We aren't making a fuss over him because he's an extraordinary genius; rather, we're making a fuss over him because he's just an ordinary kid who *ought* to have been treated with ordinary respect, and we're trying to make up for the unforgivably shitty dumbass bullshit he's been subjected to.

And really, it's less about him than it is about all the other kids like him: the message is "don't let those fucknuts in Texas scare you, smart young Muslim inventor kids; America at large thinks you're cool".

Comment Re:Blame Maven (Score 1) 130

That sounds like the most useful way of doing things.
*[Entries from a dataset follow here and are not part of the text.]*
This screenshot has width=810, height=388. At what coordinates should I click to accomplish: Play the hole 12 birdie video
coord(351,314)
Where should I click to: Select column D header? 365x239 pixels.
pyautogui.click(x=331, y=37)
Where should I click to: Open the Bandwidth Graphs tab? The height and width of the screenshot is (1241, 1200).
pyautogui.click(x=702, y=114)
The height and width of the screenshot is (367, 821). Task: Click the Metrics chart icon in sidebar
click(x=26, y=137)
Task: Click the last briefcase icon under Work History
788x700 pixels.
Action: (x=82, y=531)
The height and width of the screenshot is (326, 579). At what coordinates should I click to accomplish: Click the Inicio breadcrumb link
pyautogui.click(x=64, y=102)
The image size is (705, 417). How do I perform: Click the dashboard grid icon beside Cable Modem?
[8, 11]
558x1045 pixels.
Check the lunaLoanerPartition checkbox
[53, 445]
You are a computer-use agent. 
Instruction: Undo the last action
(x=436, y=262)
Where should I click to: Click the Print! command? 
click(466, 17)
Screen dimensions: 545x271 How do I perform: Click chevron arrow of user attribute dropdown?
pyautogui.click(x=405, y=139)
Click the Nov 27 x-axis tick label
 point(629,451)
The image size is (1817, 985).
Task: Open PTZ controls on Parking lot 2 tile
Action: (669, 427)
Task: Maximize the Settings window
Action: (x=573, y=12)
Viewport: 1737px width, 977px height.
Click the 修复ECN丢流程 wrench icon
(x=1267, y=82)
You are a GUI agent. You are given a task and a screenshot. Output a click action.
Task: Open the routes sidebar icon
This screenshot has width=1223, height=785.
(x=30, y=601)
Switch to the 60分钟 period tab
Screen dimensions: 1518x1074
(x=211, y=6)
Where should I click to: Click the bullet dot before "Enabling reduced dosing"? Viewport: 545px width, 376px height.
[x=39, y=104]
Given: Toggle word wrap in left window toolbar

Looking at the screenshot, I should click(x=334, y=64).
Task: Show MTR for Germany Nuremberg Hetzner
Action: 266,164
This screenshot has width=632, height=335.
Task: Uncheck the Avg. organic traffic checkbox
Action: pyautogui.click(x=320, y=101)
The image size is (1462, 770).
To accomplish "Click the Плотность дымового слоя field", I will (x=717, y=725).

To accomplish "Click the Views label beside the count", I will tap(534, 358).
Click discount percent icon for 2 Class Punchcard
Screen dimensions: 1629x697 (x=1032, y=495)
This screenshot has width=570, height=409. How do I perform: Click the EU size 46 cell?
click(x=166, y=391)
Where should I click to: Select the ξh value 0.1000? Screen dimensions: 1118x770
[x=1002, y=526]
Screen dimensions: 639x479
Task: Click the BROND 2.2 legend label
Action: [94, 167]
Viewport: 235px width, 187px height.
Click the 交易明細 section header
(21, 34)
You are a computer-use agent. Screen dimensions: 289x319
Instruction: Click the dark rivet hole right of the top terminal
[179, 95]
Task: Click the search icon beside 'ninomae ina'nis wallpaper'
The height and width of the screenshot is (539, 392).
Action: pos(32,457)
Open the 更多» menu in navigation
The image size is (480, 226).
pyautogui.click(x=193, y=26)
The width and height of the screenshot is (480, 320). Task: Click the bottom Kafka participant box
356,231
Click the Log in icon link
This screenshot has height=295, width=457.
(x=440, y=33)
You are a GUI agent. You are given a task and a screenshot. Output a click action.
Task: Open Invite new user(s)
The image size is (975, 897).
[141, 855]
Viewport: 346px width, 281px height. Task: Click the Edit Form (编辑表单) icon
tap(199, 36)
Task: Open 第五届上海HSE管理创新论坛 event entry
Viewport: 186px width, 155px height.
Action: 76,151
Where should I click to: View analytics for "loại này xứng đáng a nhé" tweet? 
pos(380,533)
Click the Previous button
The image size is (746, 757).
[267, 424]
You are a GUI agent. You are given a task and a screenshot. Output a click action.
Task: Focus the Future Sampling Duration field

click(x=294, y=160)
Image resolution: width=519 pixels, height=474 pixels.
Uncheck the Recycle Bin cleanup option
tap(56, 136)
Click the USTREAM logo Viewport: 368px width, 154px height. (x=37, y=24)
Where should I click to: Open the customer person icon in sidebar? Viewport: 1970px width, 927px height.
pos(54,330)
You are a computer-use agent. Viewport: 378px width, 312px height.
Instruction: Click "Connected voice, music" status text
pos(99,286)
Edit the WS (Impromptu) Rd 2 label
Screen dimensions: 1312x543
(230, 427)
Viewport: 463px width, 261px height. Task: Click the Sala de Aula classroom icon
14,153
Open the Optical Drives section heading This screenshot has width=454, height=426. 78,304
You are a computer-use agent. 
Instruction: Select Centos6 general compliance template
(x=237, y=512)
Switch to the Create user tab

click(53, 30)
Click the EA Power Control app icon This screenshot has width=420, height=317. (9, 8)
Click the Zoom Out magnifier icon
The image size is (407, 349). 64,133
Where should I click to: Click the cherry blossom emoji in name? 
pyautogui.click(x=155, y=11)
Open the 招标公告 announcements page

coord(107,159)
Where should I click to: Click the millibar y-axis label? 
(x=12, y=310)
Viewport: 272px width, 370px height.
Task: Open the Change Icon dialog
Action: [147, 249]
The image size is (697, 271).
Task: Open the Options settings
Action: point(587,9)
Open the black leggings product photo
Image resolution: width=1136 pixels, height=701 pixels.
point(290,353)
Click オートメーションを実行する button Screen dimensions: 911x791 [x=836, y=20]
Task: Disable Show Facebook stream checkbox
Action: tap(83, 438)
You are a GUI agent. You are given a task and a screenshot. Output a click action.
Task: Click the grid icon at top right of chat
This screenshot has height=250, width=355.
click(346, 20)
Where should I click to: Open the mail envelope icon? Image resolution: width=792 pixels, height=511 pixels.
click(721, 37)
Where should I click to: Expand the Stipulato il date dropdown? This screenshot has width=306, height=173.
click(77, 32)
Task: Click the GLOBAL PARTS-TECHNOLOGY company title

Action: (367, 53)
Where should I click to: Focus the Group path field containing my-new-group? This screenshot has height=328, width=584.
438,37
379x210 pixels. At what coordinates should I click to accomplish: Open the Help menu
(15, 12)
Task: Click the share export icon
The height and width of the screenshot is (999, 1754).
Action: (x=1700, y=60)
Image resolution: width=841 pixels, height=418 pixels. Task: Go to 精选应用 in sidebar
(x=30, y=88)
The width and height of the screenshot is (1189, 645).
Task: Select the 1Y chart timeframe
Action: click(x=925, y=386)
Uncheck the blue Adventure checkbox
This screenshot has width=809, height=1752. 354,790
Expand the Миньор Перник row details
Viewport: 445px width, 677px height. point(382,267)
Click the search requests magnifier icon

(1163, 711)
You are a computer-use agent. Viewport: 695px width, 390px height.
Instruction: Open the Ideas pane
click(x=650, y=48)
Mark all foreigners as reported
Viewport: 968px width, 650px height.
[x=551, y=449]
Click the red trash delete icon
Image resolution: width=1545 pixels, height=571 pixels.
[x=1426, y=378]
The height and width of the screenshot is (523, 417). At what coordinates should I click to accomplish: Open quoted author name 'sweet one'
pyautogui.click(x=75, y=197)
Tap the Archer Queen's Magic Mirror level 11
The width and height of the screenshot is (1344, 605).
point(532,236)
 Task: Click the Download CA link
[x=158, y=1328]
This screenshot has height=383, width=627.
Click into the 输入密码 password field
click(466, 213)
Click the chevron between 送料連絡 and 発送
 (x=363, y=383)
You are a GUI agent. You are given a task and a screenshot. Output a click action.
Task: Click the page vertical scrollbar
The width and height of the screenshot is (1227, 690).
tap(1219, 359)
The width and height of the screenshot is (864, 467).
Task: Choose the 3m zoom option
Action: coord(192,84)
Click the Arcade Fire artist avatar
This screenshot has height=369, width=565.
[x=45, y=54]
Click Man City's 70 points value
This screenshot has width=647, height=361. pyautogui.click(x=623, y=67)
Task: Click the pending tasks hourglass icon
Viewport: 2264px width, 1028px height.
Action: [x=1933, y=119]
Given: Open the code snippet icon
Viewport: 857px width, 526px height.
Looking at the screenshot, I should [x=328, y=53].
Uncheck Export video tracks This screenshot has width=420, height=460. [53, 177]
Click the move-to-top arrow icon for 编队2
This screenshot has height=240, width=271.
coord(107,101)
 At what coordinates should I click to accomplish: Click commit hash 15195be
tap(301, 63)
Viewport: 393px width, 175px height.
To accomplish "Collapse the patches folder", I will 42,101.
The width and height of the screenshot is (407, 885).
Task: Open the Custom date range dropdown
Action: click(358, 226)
If I haven't built and tested my codebase against a specific library version, how can I assert that my codebase works properly with that specific library version?

The counterargument holds that this should never happen as long as people use semantic versioning properly, but that's no more realistic than expecting people to release bug-free libraries that never need to be upgraded.

Comment Re:How about ... (Score 1) 531

I would be happy to do without the free stuff, most of which is crap, if it meant I would never have to deal with advertising anymore.

Ad-supported "free" stuff feels like a bait-and-switch; "here's something cool, oh no wait it's just an ad-delivery medium". I'd rather know up front what I'm getting into, and not have ad-encrusted crap constantly trying to sneak past my filters by acting like real stuff.

Adblockers help a lot, and making a general rule of avoiding commercial media helps too, but it'd be really nice if I could relax and let my guard down sometimes. It's not fun knowing that there is an army of trained professionals out there doing their crappy best to manipulate me into buying certain things or thinking about things in certain ways, and that nothing short of constant vigilance will protect me from them.